Brian Russell, Seattle's other starting safety, enjoys the sounds.
"He keeps it going in here, he keeps it loose, but he's intense and ready to go on game days," Russell said. "A lot of fun to play with."
Grant has fun playing. He's fifth on the Seahawks with 55 tackles, and he has three interceptions. But the statistics don't measure how important he has been. Grant and Russell have provided stability and solid play, and they have helped the Seahawks limit big plays. The Seahawks have faith in Grant to let him go one-on-one in coverage because Grant has done it well in the past.
"He had a great command of the secondary, and he had real good range out of the middle safety position and he caught the ball well," defensive coordinator John Marshall said. "We looked at him as a guy that can play an outstanding free safety."
Grant, though, is playing more strong safety than free. The positions are interchangeable in the Seahawks' defensive scheme.
"Deon has good instincts, understands angles, has good speed and has very good ball skills," Holmgren said. "If he goes up for it, there's a good chance he's going to catch it. You can't say that about every defensive back."
Case in point: Friday's practice. Grant made the play of the day when he tipped a ball to himself, tipped it again, and instead of giving up on it, diving to the turf to catch the ball for an interception.
Sunday, Grant will suit up against one of his former teams, the Carolina Panthers. He's remembered in Charlotte as a key part of the Panthers defense for four years.
"Deon played the game with a lot of energy, has good ball awareness, he's an excellent athlete," Panthers coach John Fox said. "He's kind of how you draw them up as a safety."
Grant may be high energy but he stays low-key about his play this season.

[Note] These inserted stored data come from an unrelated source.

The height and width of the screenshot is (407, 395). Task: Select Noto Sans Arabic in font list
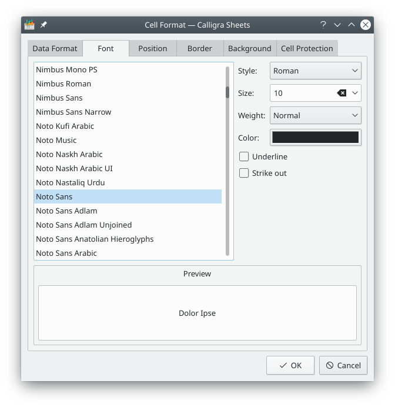[x=66, y=253]
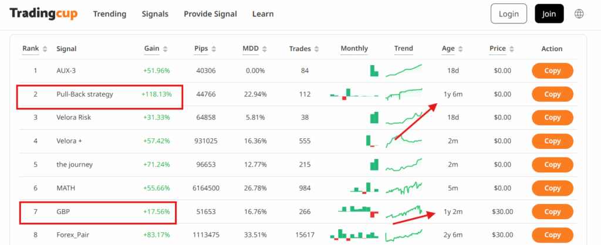Image resolution: width=601 pixels, height=245 pixels.
Task: Click the Login button
Action: tap(508, 13)
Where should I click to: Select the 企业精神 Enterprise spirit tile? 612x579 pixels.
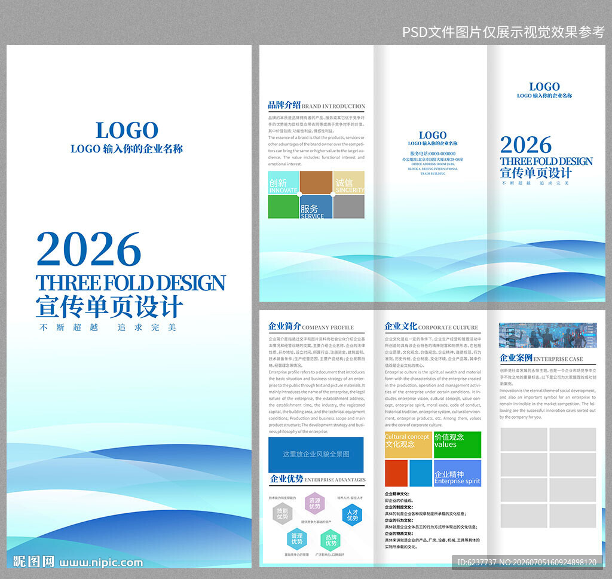[x=457, y=473]
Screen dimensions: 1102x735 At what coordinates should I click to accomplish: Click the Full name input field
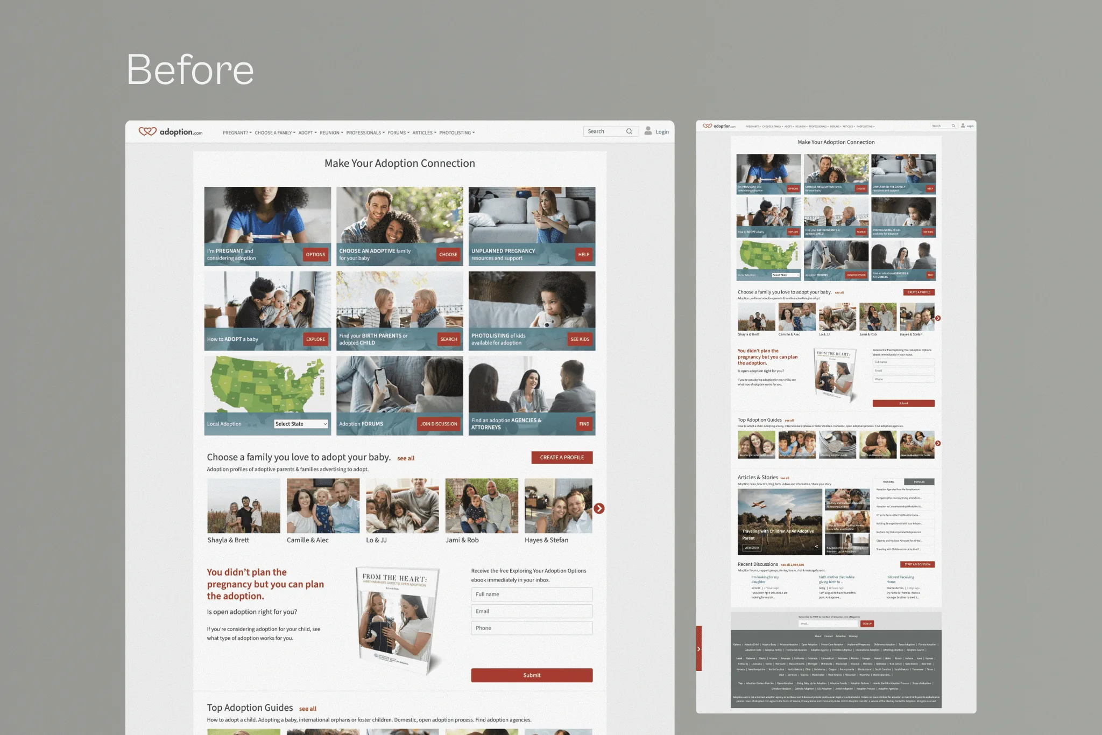[532, 594]
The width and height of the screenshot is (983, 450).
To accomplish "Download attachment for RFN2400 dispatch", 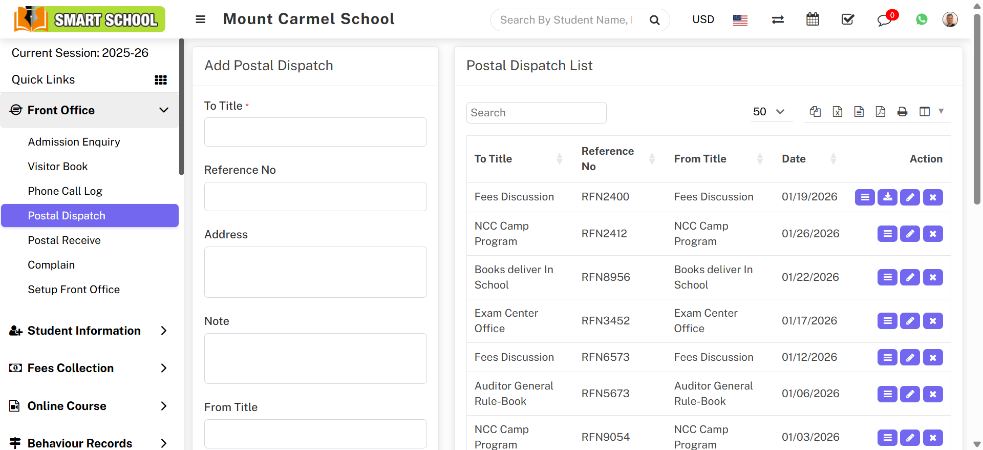I will [x=887, y=197].
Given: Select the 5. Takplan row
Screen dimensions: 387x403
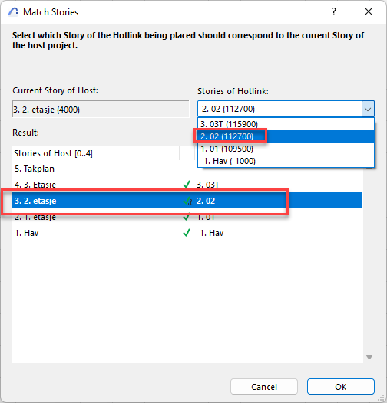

"I'm playing all right," said Grant, who wears No. 24. "I feel I can play a lot better now that I really got the camaraderie that I have with the guys. From here on out, you'll see a better person in '24.' "
The Seahawks players and coaches got their first look at the Virginia Mason Athletic Center's indoor and outdoor fields Friday before leaving for North Carolina.
The center is under construction and will be the new team headquarters when it opens in summer 2008.
• Former Seahawks CB Ken Lucas, now with Carolina, said playing his old team will be "just another game." Lucas signed with the Panthers in 2005 before the Seahawks' Super Bowl season and admitted he felt a little bad about leaving. "They pretty much got rid of all the, I guess, malcontents, quote, unquote," Lucas said.
• Holmgren said he plans to continue giving Floyd Womack playing time at left guard, alternating with starter Rob Sims.
• Russell sat out Friday's practice with a slight strain of his lower abdominal. Russell will be further evaluated, and his playing status will be determined before Sunday's game.
• DT Rocky Bernard (groin) also didn't practice but is expected to play.
• Game balls from Sunday's win went to CB Marcus Trufant on defense, RG Chris Gray on offense and RB Josh Scobey on special teams.
José Miguel Romero: 206-464-2409 or firstname.lastname@example.org
Information in this article, originally published Dec. 15, 2007, was corrected Dec. 16, 2007. A previous version of this story contained an error. Seahawks guard Rob Sims was incorrectly named Ron Sims in the original version of this story.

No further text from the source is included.